-- Provided data --
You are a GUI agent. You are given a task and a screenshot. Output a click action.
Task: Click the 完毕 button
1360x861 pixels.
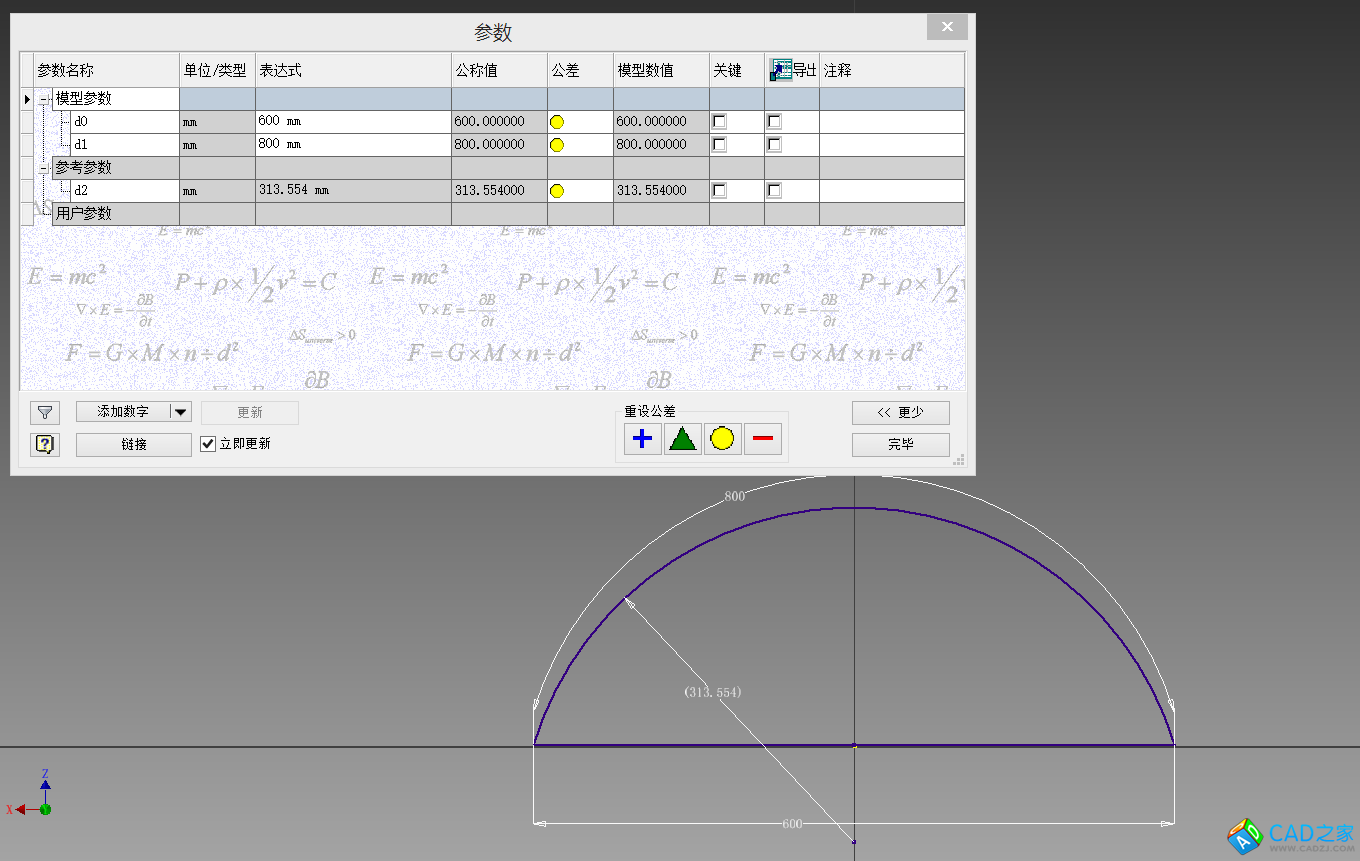(900, 444)
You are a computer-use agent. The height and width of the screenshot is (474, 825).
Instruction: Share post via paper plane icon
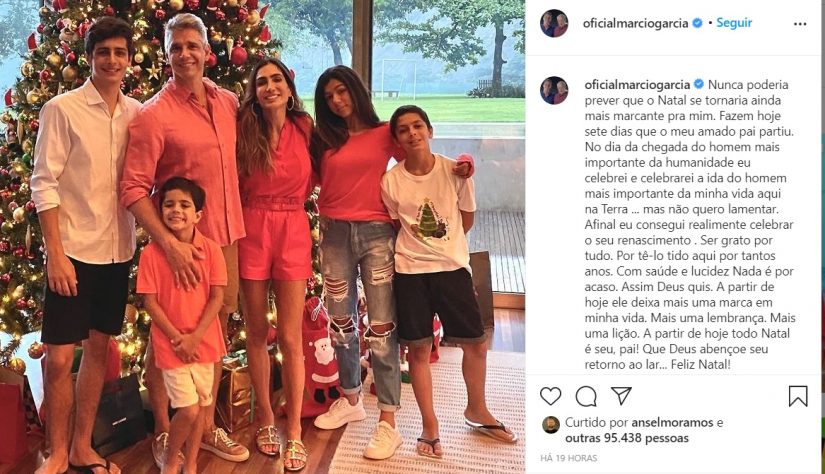pos(621,396)
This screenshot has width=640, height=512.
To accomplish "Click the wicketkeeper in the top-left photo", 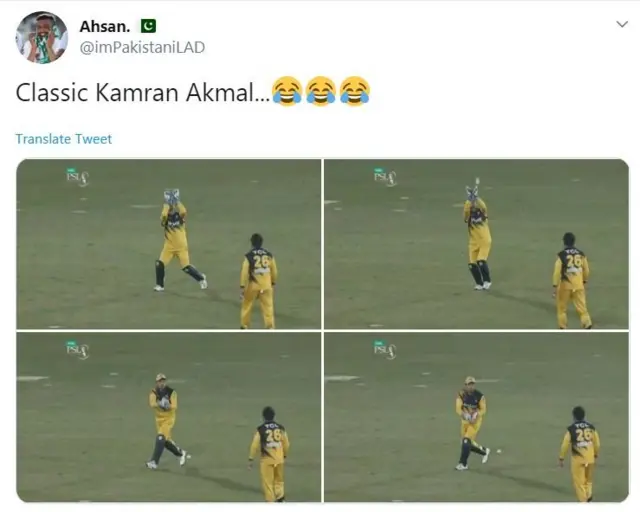I will tap(178, 240).
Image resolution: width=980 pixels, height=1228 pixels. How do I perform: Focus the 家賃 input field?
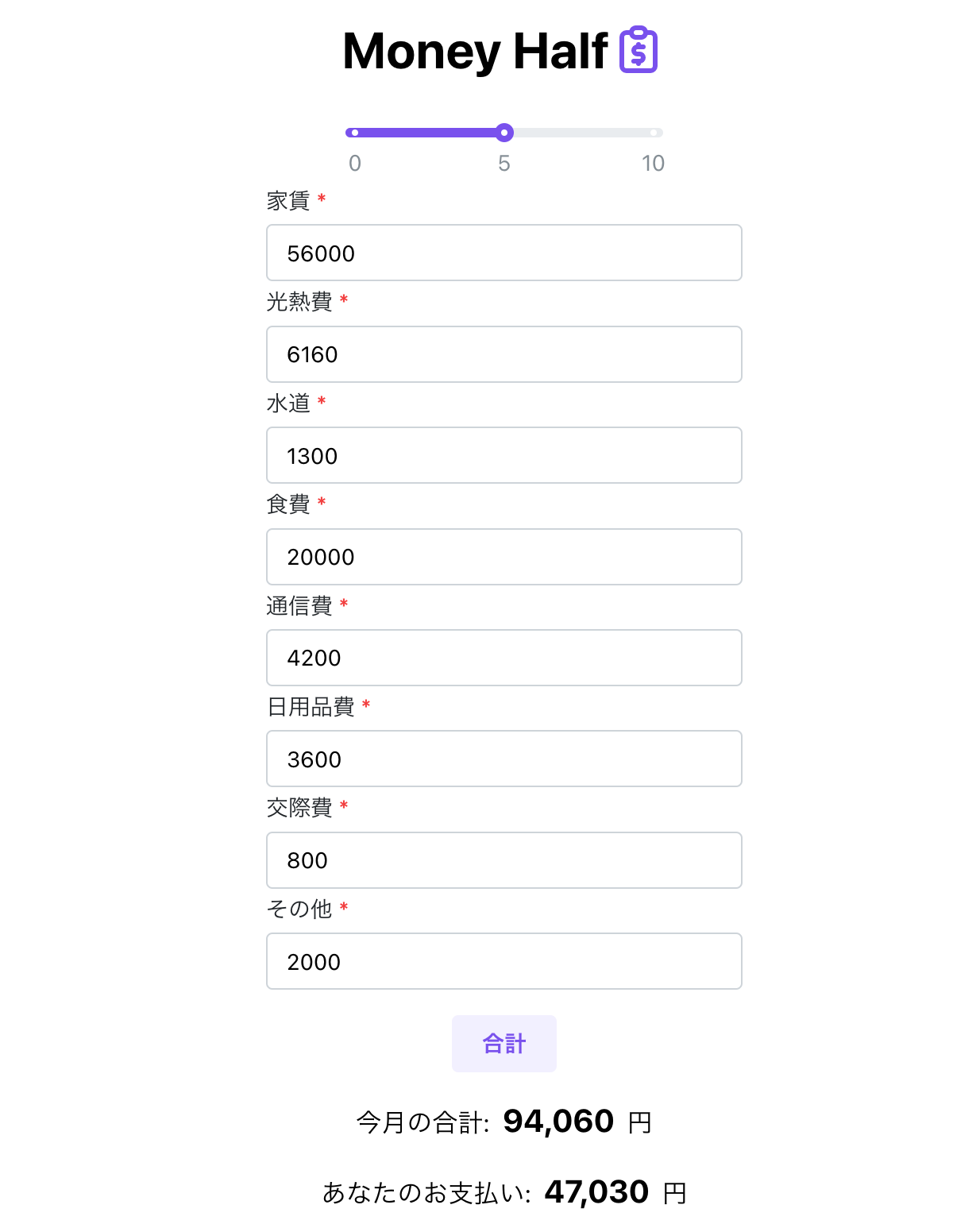[x=504, y=253]
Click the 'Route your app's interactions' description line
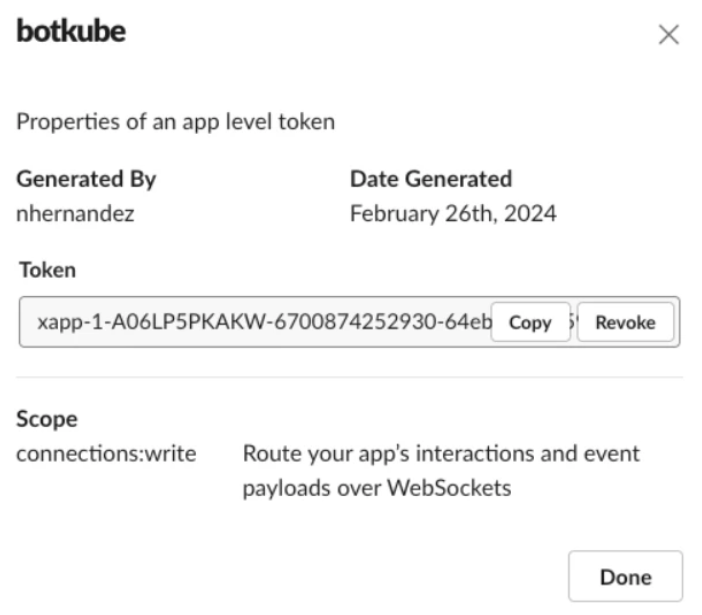Viewport: 702px width, 615px height. click(441, 455)
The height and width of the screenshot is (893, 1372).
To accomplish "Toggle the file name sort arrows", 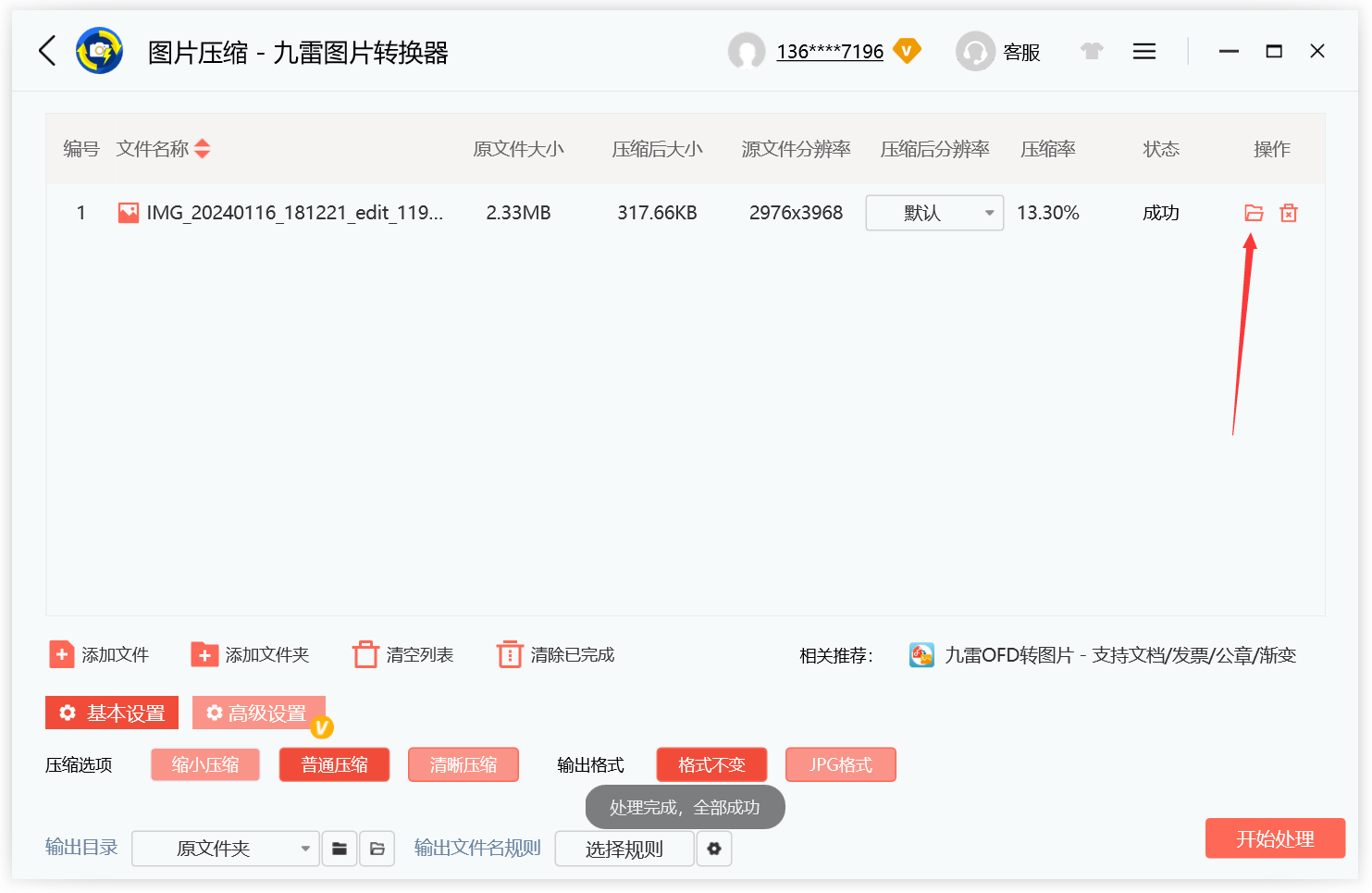I will pyautogui.click(x=202, y=148).
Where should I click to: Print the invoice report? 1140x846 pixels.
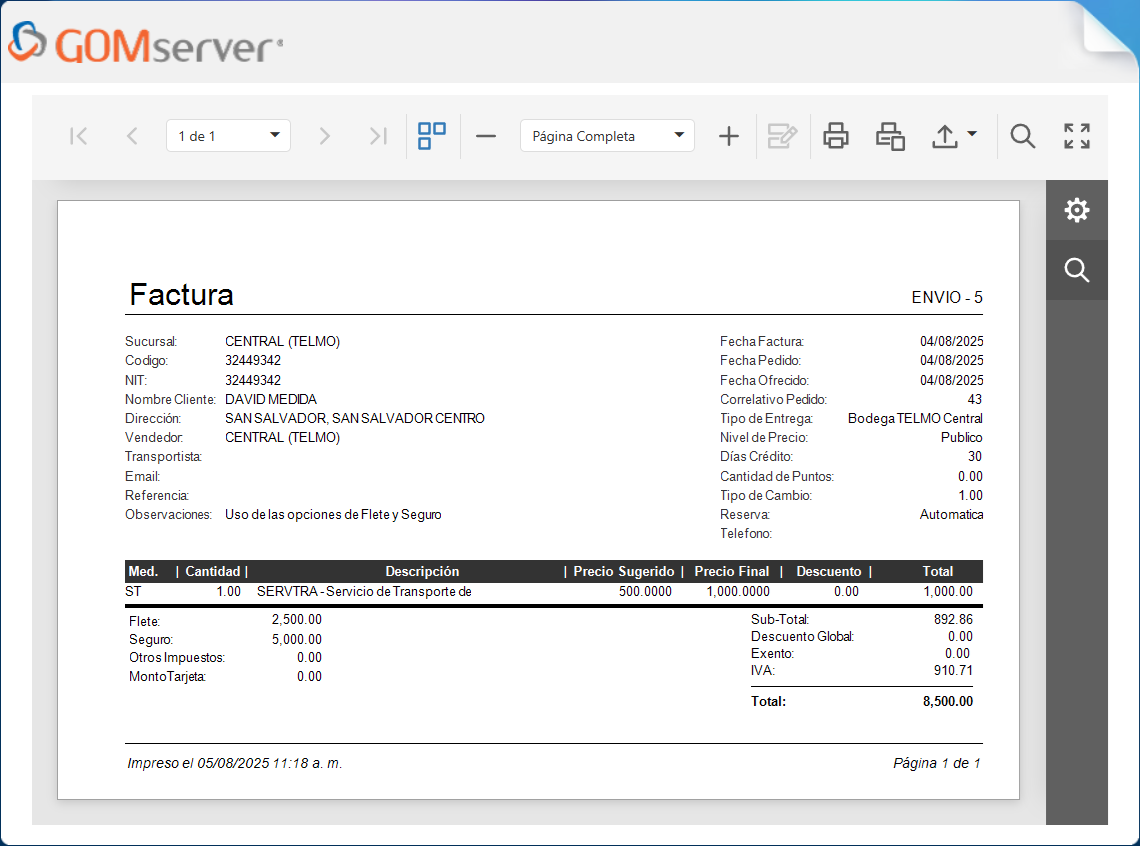click(x=836, y=136)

-- What you need to do --
Where does the word "agent" appear in the listing above? Copy every line that holds it.

-- Your response --
You are a GUI agent. You are given a task and a screenshot. Output a click action.
You are a computer-use agent. The height and width of the screenshot is (474, 825).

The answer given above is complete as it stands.